What is our location signal precision/accuracy for the machine learning product?

The following are the most important aspects in relation to the quality of our predictions:

  1. We source signal data only from trusted partners. This means we have good visibility into details of collection methodology on devices, which is important for us in interpreting the precision and accuracy of each signal observation.
  2. Location data collected on mobile devices provide probabilistic information of signal accuracy which we utilize to ensure is compatible with the resolution/fidelity of the specific behavior we are to detect. We never assume this to be of higher resolution than 10-20m.
  3. We use proprietary models on signal data to detect details about the location and context in which a visitation/dwelling activity was related to.
  4. The number of people doing an activity impacts precision/accuracy, as with lower activity levels we are more likely to absorb larger shares of false positives in our predictions.The likelihood of noise increases with density and uncorrelated behaviors.
  5. Our precision/accuracy for understanding what happens inside a polygon will be higher than for understanding actions related to a specific context within the polygon. Example went into Starbucks vs only talked to someone outside the entrance.

Privacy

Does Unacast have the right to use this data?

Yes, we have full rights to use this data. We abide by all applicable laws and regulations and hold consumer data privacy in high regard. All of Unacast’s data providers have warranted that the data they collect and provide to Unacast is done in accordance with all applicable laws.

What is Unacast’s Privacy Policy?

Unacast processes and aggregates data from multiple providers. This assures the breadth and veracity of the data we supply to our customers, who use Unacast’s data to power everything from advertising, consumer insights, and competitive intelligence, to business development strategies and operational efficiencies. We take consumer privacy seriously and ensure that our data platform remains fully transparent and compliant with industry and legal requirements.
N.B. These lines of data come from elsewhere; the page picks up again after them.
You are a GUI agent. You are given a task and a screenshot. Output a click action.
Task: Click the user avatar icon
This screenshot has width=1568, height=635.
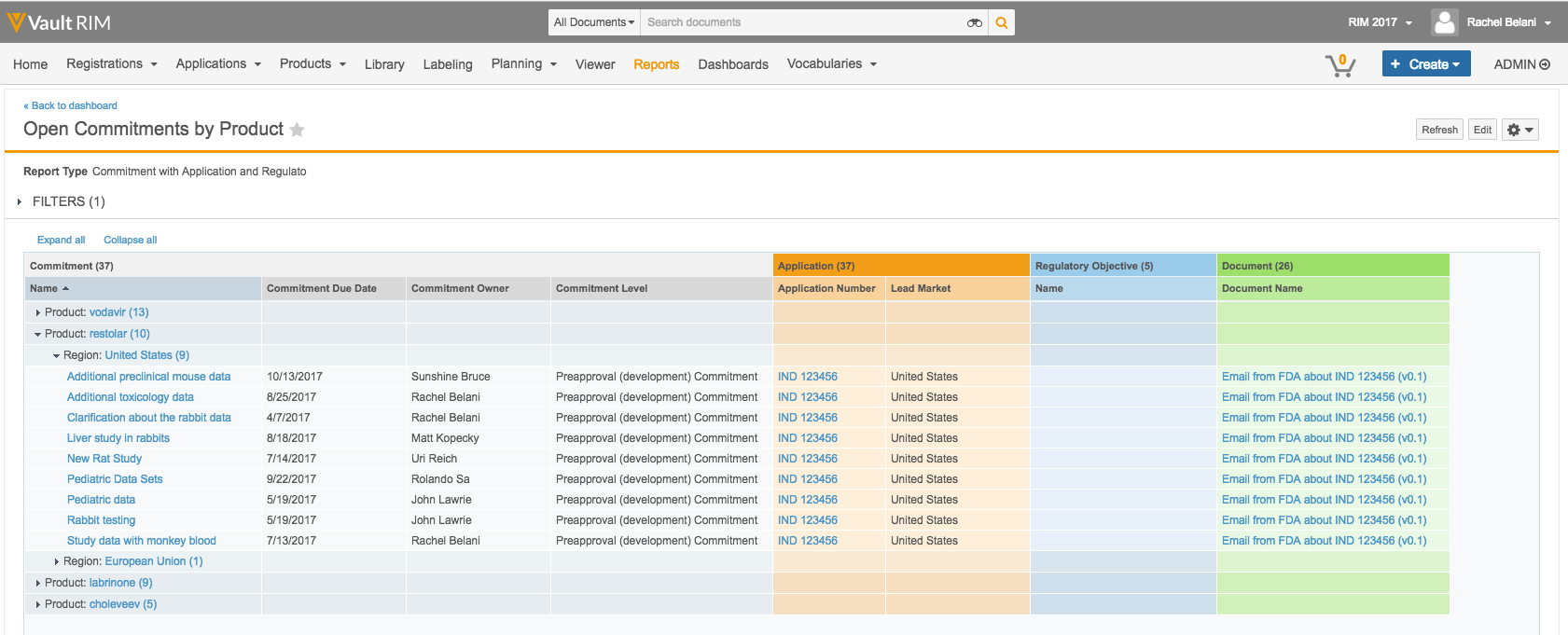(x=1444, y=22)
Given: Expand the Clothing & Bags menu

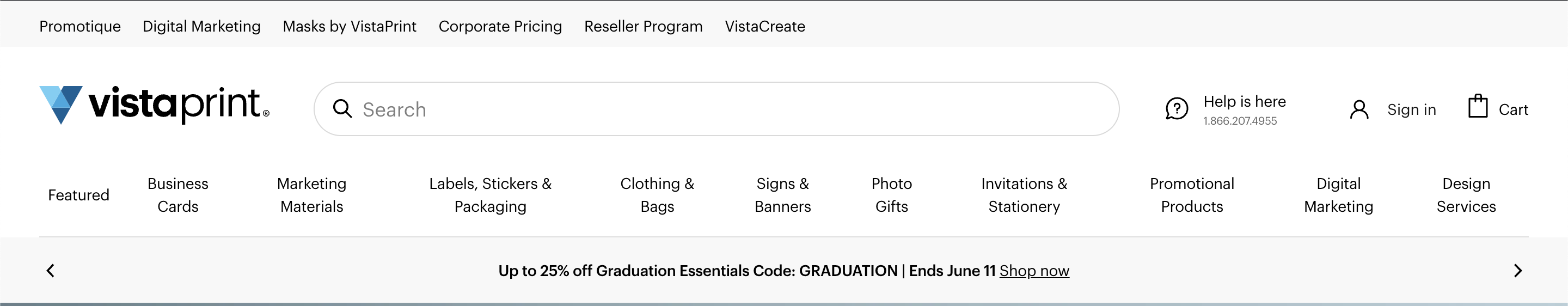Looking at the screenshot, I should click(657, 195).
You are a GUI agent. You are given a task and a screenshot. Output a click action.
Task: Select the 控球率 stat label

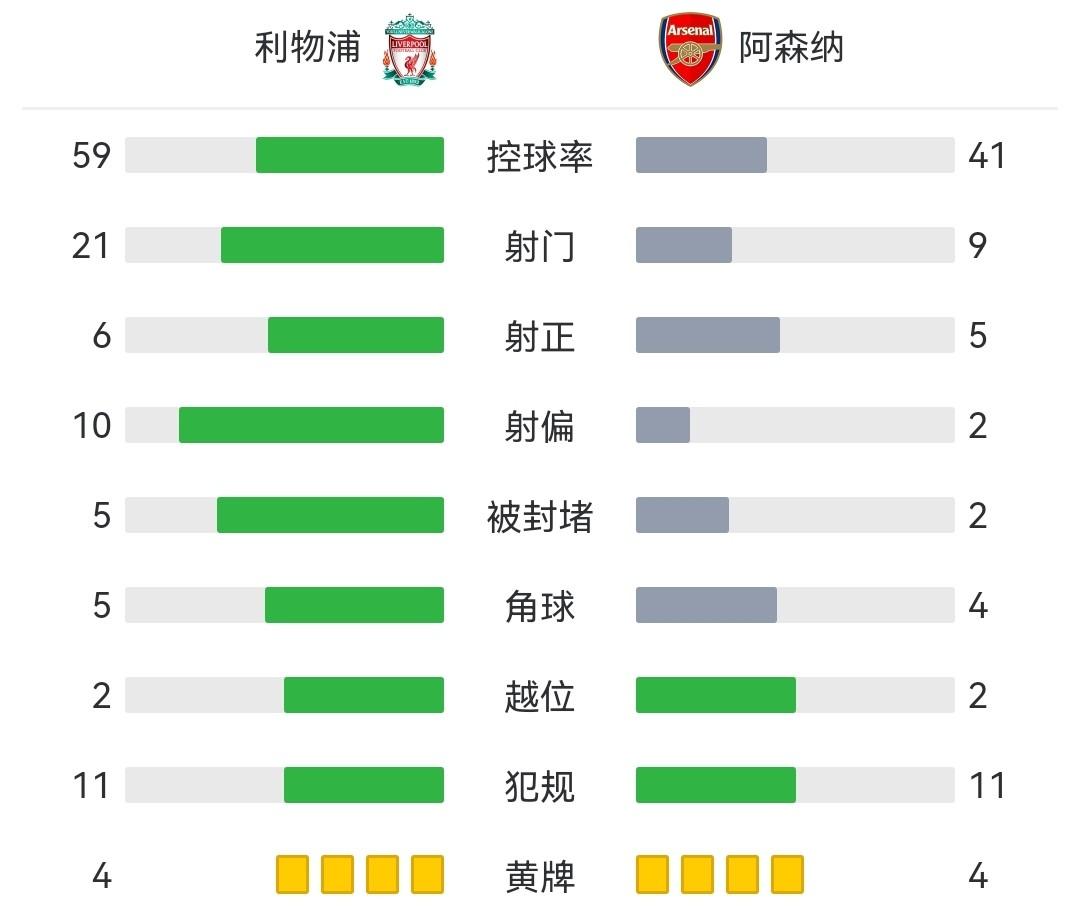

Critical to this endeavor is ensuring that our data suppliers comply with all applicable privacy laws.

How does Unacast protect consumer privacy?

  1. Data in aggregate: All Unacast products are built on aggregated data from multiple sources, location signals, and devices.
  2. No real-time tracking: Unacast processes its location data with a 48-72 hour delay. No location data is received (or processed) in real-time.
  3. No universal tracking: Unacast creates and maintains latitude/longitude based geo-fences around commercial locations of interest only – like shopping, dining, entertainment or event destinations.
  4. No sensitive places: Unacast applies its own privacy-enhancing technology, PrivacyCheck, to all of its products to ensure that any data generated by consumer mobile devices while visiting sensitive locations (like schools, healthcare facilities, and churches) is never used, shared, or resold.
  5. Consumer opt-out: Unacast honors mobile users’ requests to not accept location data from their mobile devices – and we share those requests with our partners.
  6. CCPA: The CCPA refers to the California Consumer Protection Act, which went into effect on January 1, 2020. The CCPA grants California residents certain rights with respect to the collection and sale of their Personal Information.
  7. GDPR: The GDPR, or General Data Protection Regulation, is currently in effect. It applies to non-EU organizations to the extent they offer goods or services to EU residents or monitor the behavior of EU residents.